Девушка рассмеялась, представив такое соседство. Смех её, звонкий и переливчатый, был непривычен в этих пустынных сводах и гулко отскочил по стенам.
— Тогда мне будет намного спокойнее. Значит, моя задача только шпионить.
— Нет, твоя задача — докладывать мне, не упуская ни единого слова. Особого ума здесь не требуется, — добавил он, прикладывая указательный палец к виску. — Будешь носить подносы, следить, чтобы в комнате горел камин, когда холодно, и было распахнуто окно, когда жарко. Можешь и тапочки приносить. Со всеми обязанностями тебя ознакомят на месте. В целом, это работа не для прислуги, а для комнатной собачонки. Но в этом и заключается твоя роль. Та, с которой тебе легче всего справиться. Быть собачонкой. Я выражаюсь доходчиво?
С Руки всегда было непросто. День не проходил без колкого замечания. Упражнялся ли он в остроумии перед тем, как блеснуть при дворе, или вымещал на ней бессильную ярость за их подневольное положение? Могла быть и третья причина. В чём девушка точно оставалась уверена, так это в том, что ему приходилось не легче, чем ей.
Колечки угольных волос, небрежно взъерошенные у чёлки, словно посыпанные пеплом концы; мрамор холодной кожи, отточенные, как у греческого Давида, черты лица; нисходящая полуухмылка, лишний раз демонстрирующая его превосходство над окружающими. Ко всему прочему, хорошее состояние, длинная родословная, изысканность в каждом жесте. Жизнь ни в чём не обделила этого юношу, так откуда же взялся такой кладезь желчи? Такая бесконечная разочарованность в людях?
— И, конечно, если его пожелания выйдут за грани твоих обязанностей… здесь тебе уроков не нужно.
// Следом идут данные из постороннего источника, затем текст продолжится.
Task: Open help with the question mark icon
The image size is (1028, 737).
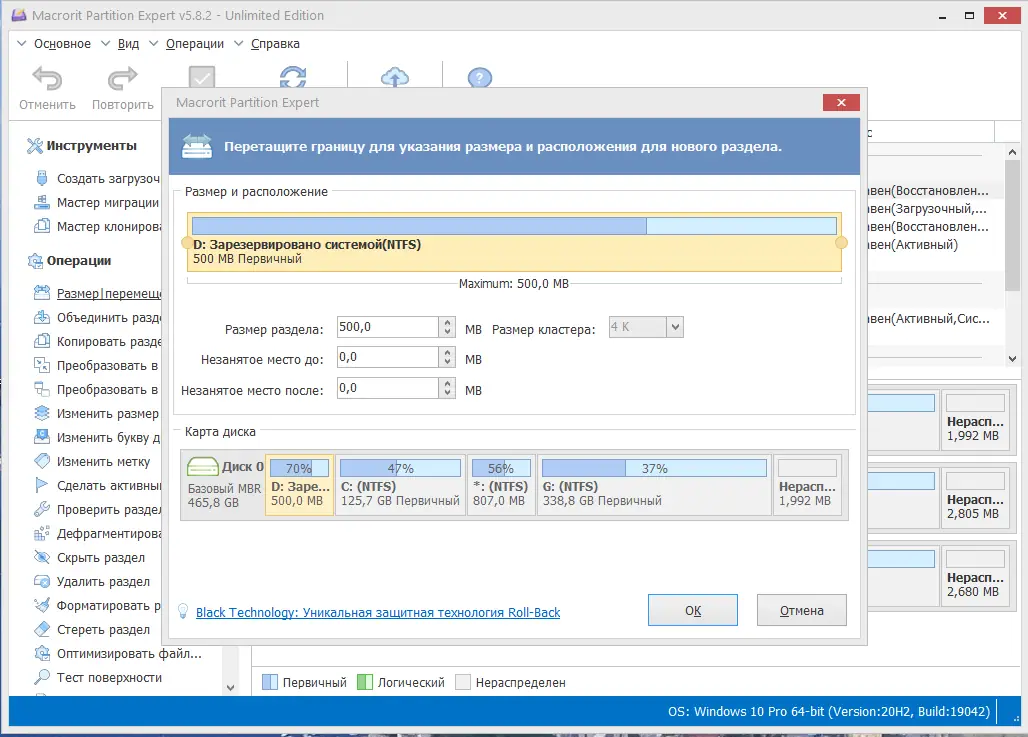Action: pos(480,77)
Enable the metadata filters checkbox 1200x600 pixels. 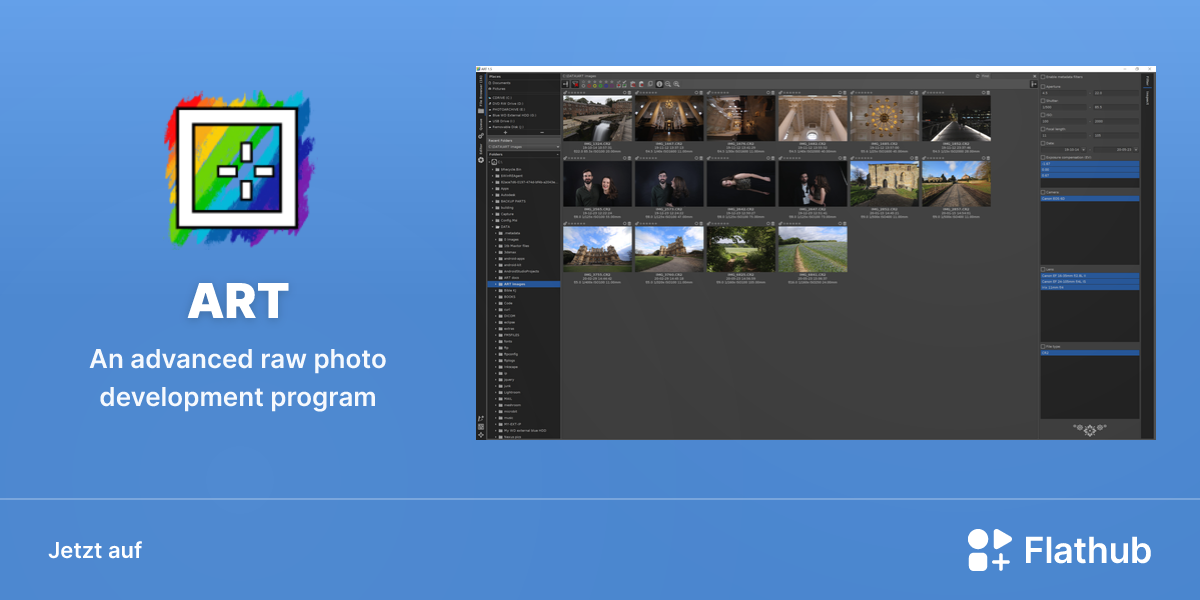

Заключительный удар нанесён мастерски, с потрясающим хладнокровием. Будь они противниками на поле боя, она взмолилась бы о пощаде. Но они являлись союзниками, потому ей стало только досадно. Иногда где-то в самых сокровенных мечтах она верила, что даже могла его полюбить. Любить ей хотелось. Безотчётно и преданно. Да и сама любовь её стоила не так дорого. Пары ласковых слов и взглядов, которыми он изредка, будто по ошибке, её одаривал. Но мечты эти раз за разом разбивались о стену его отчуждения. Не для того ли он её и воздвиг? Между ними всегда оставалась какая-то пропасть. И стоило Руки, забывшись, сделать шаг навстречу, как, спохватившись, он уже тремя уходил назад.
— Прощай, — произнесла она без сожаления, удивляясь, как голос её приобрел столько силы. Прощаться оказалось легче, чем по кругу перебирать слова при приветствии. Казалось, взмах — и свобода.
— Прощай, — холодно донеслось в ответ.